Sunday, May 20, 2007

Python Pitfall: Not all objects are created equal

I've been entertaining the idea of writing a series of posts about Python warts for a couple of weeks now. Overall, python is a remarkably consistent programming language, but there are a few edge cases that people should be aware of. My hope is that, by pointing out their existence, others can save themselves a rude surprise. I've decided to call the series "python pitfalls".

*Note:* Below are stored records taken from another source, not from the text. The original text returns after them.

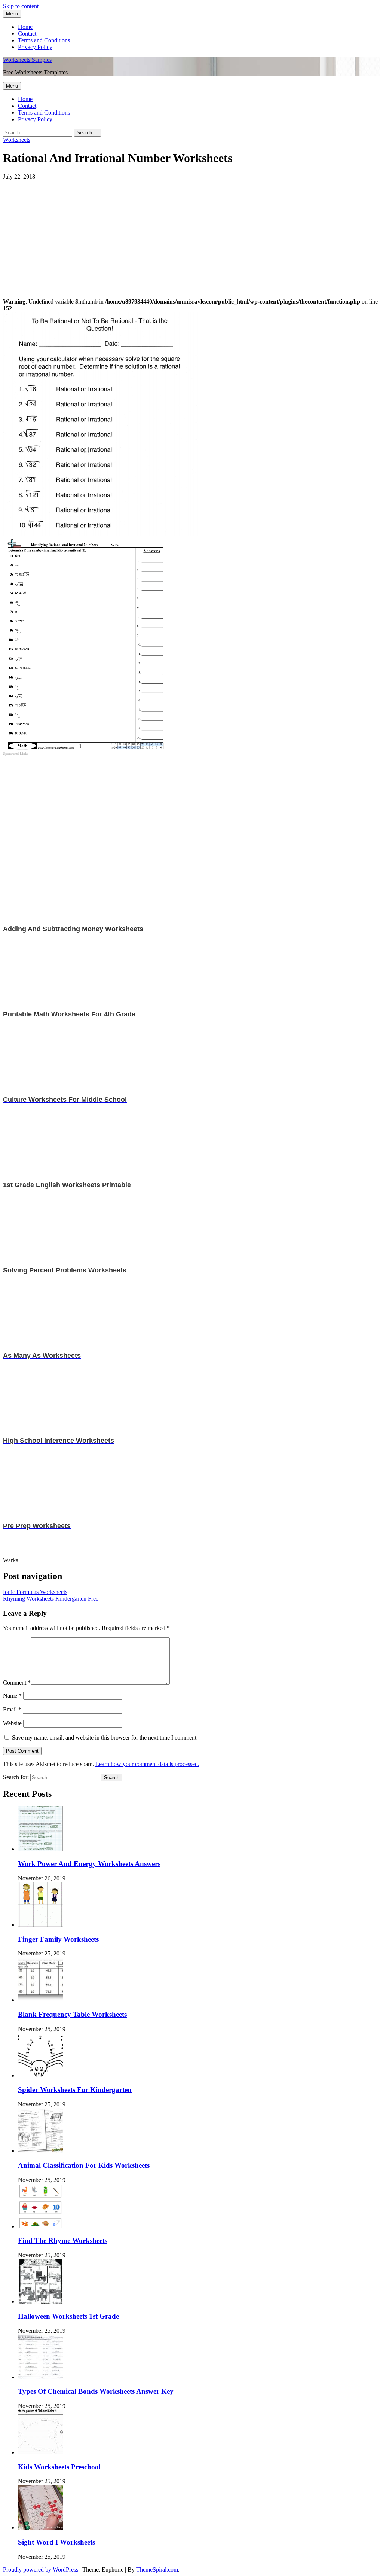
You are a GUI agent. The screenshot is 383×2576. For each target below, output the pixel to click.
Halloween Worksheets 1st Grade (68, 2316)
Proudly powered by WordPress (41, 2569)
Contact (27, 33)
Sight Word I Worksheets (56, 2542)
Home (25, 27)
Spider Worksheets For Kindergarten (75, 2090)
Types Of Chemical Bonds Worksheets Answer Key (96, 2391)
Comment (17, 1682)
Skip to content (21, 6)
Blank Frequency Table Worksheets (72, 2014)
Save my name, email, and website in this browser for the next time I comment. (105, 1737)
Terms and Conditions (44, 40)
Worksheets (16, 140)
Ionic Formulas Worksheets (35, 1592)
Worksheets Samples (27, 60)
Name (12, 1695)
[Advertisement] (191, 232)
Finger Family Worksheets (58, 1939)
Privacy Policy (35, 47)
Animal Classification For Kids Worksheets (84, 2165)
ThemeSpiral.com (157, 2569)
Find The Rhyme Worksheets (62, 2240)
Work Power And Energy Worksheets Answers (89, 1864)
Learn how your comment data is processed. (147, 1764)
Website (12, 1723)
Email (12, 1709)
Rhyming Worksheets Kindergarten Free (50, 1598)
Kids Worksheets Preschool (59, 2467)
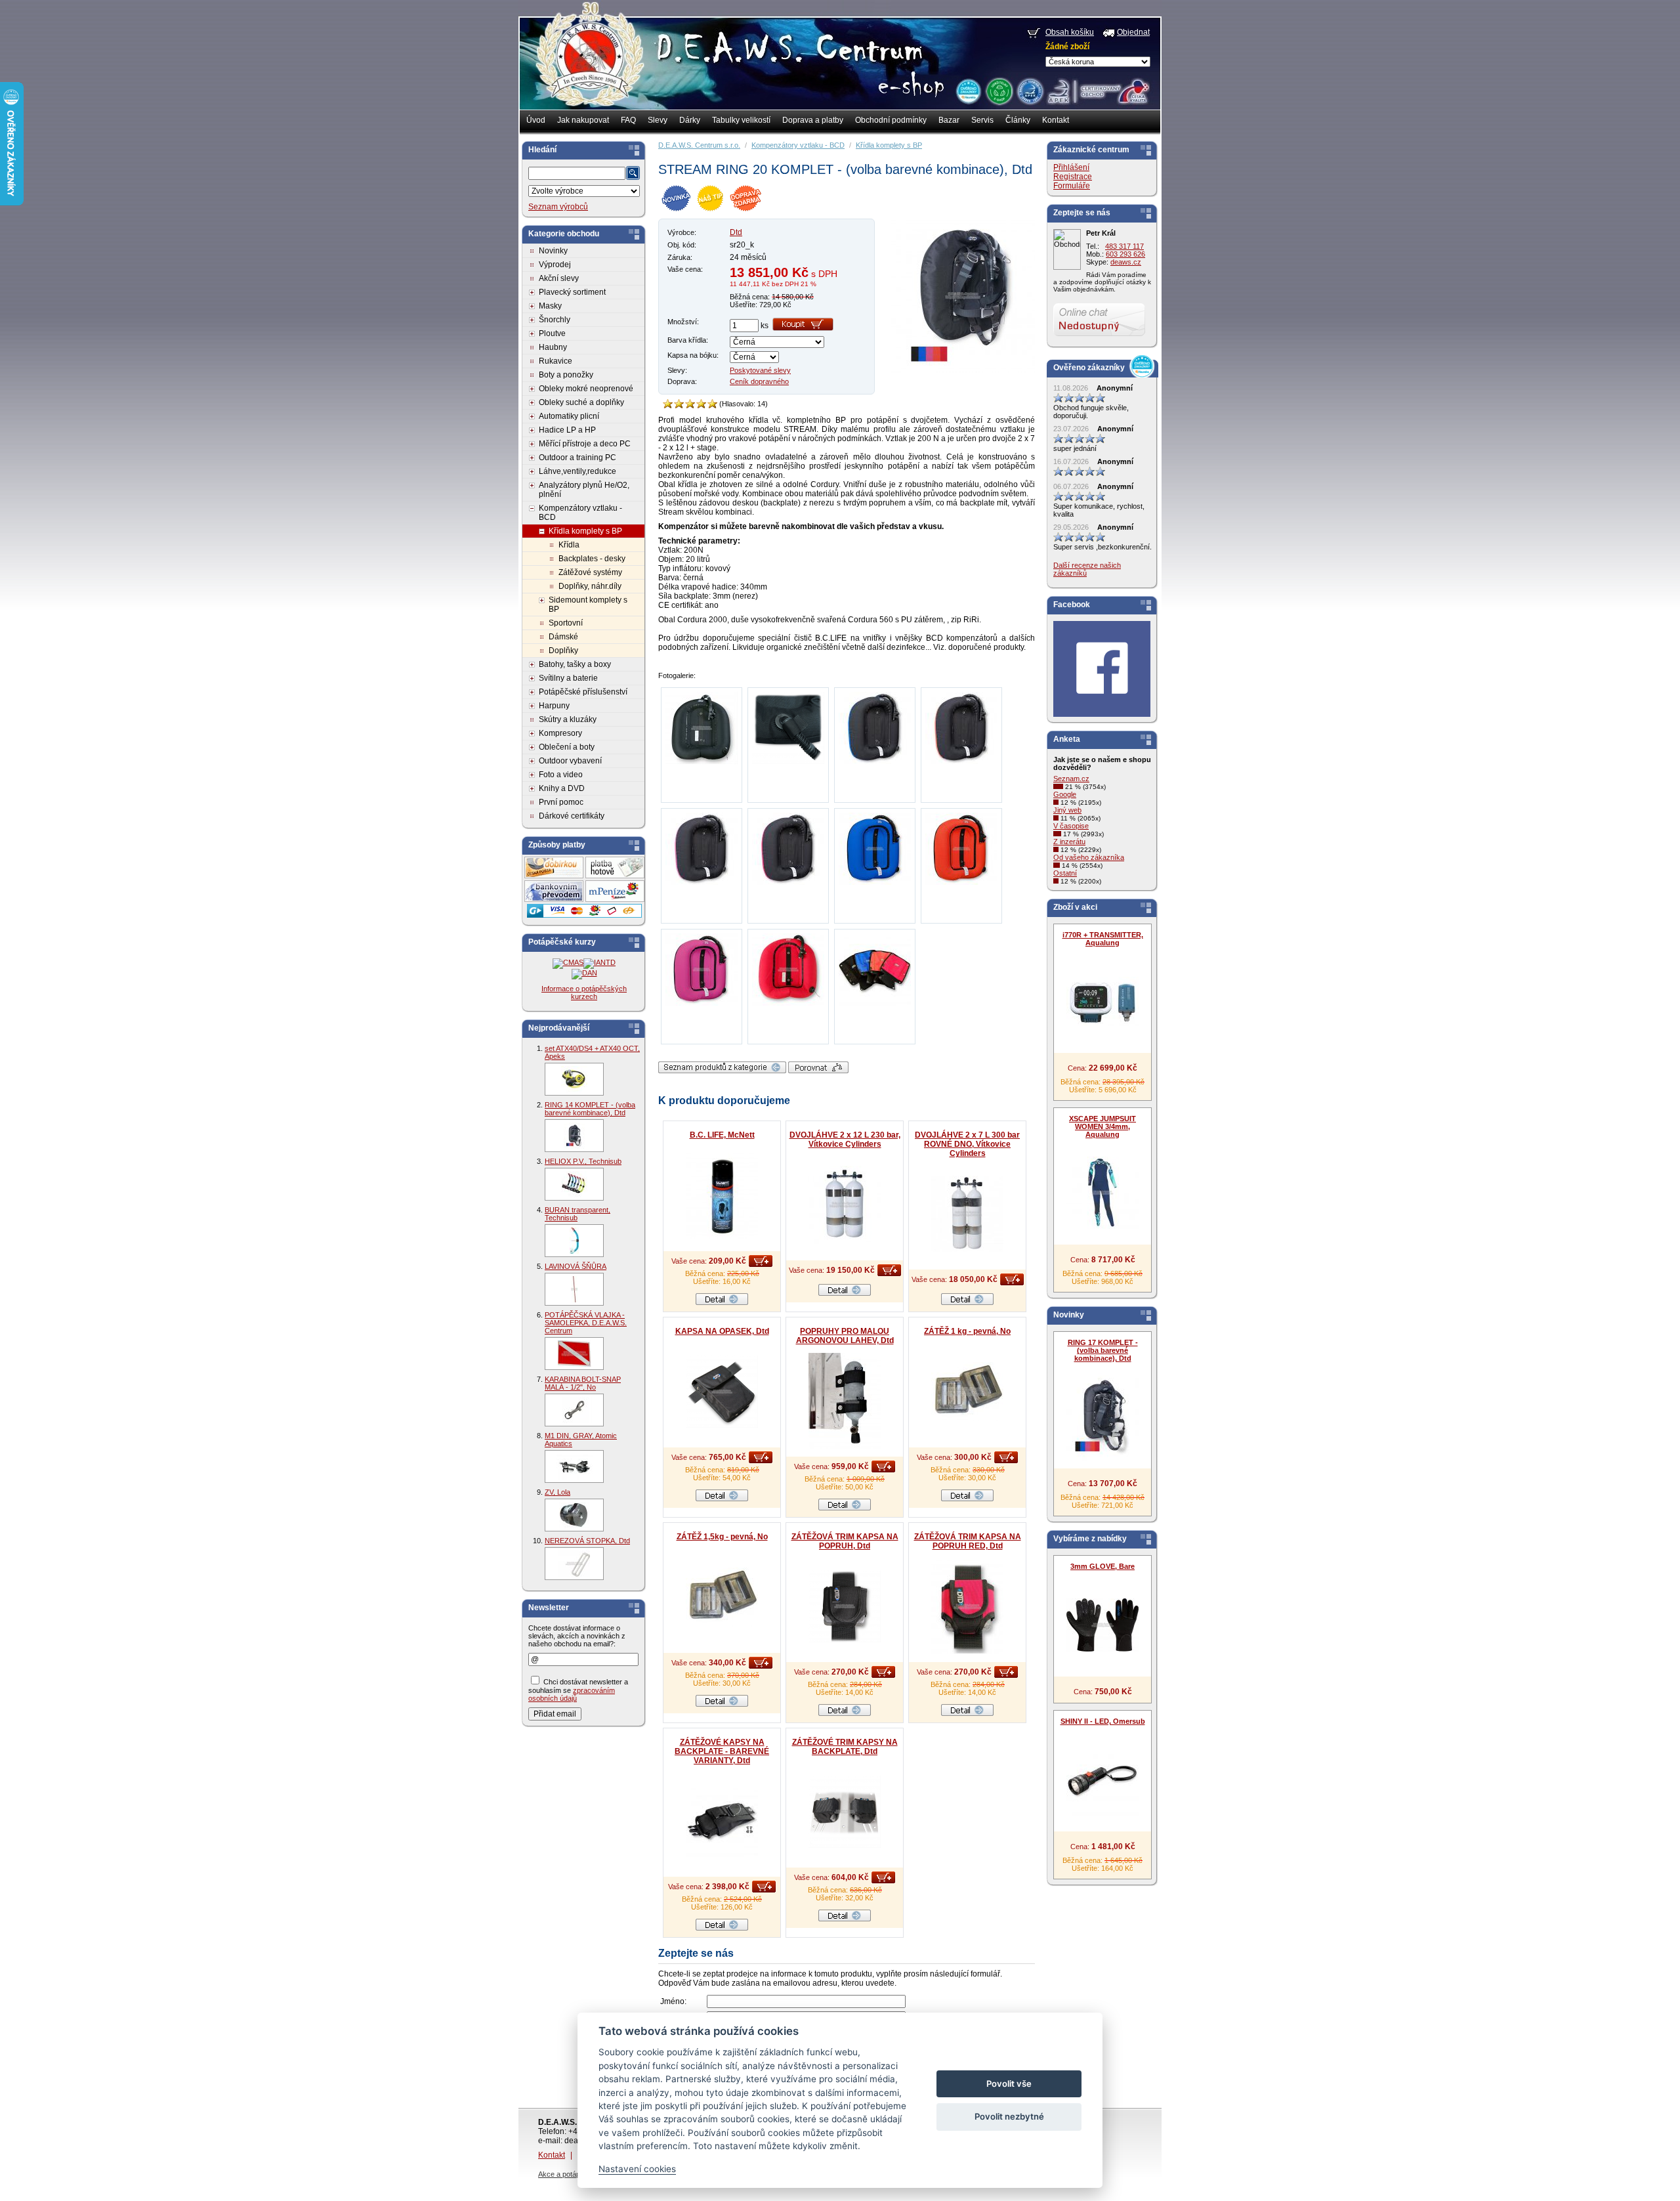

So here goes my inaugural post: not all objects are created equal in python. New-style classes (which are only "new" in the sense they were introduced in python 2.2 which is quite old now) all inherit from the base object class. For example, consider the following simple class:

>>> class MyObject(object):
... pass

This is about as simple a class as you can make in Python; MyObject inherits all of its behaviour from the object base class. Now, lets set an attribute on an instance of our new class:

>>> b = MyObject()
>>> b.myattr = 42
>>> print b.myattr
42

Nothing fancy here. But recall that our MyObject class adds nothing to the base object class, implying that the ability to set arbitrary attributes on an instance must originate with the object class's implementation. Let's give it a try:

>>> a = object()
>>> a.myattr = 42
Traceback (most recent call last):
File "", line 1, in
AttributeError: 'object' object has no attribute 'myattr'
>>> setattr(a, 'myattr', 42)
Traceback (most recent call last):
File "", line 1, in
AttributeError: 'object' object has no attribute 'myattr'

What is going on here? We were able to set attributes on instances of MyObject, but not on instances of object itself? That's odd: MyObject inherits all of its behaviour from object, so they should be exactly the same!

My first guess was that the object class had a __slots__ attribute restricting which attributes could be set on it (see this article for an explanation of __slots__). One of the properties of __slots__ is that, unlike most other class attributes, it is not inherited by subclasses. Which would explain why we can set arbitrary attributes on instances of MyObject, which is a subclass of object, but not on instances of object itself. However, to my surprise, object does not define a __slots__ attribute:

>>> '__slots__' in dir(object)
False
>>> dir(object)
['__class__', '__delattr__', '__doc__', '__getattribute__',
'__hash__', '__init__', '__new__', '__reduce__',
'__reduce_ex__', '__repr__', '__setattr__', '__str__']

Look: no __slots__! So that isn't it.

As far as I can tell, the fact instances of object do not allow attributes to be set on them is simply an implementation artifact. They should, but they don't. Go figure. Luckily, there is seldom need to create instances of object directly; the class really just exists as a base class for deriving new-style classes. But I do still find it odd somehow subclassing object adds functionality not present in the base class.

2 comments:

Richard said...

I wanted to use an 'object' on which to hang some arbitrary attributes but like you I had to sub-class it :-(

I can't see why you shouldn't be able to use a base object in this way. Is this a bug?

Kelly Yancey said...

I think this is an implementation artifact: the standard python classes that are implemented in C do not have a __dict__ attribute and thus cannot have attributes added to them. As soon as you subclass them, though, the subclass gets a __dict__ attribute. The exception is if you use __slots__ to restrict the instance's attributes and do not include __dict__ in the attribute list (since any attributes not explicitely listed in the __slots__ list would need to be added to the object dictionary, but without including '__dict__' in the __slots__ list, python cannot make an object dictionary).

Anyway, I don't know the motivation (if any) for why the C-implemented classes don't have a __dict__ attribute. I would venture to guess that it is an optimization (much like __slots__) to reduce the cost of instantiating these commonly-used classes.

As for whether or not it is a bug: I think it'll depend on who you ask. From a consistency point of view, I would agree with you that the current behavior is inconsistent and hence should be considered a bug.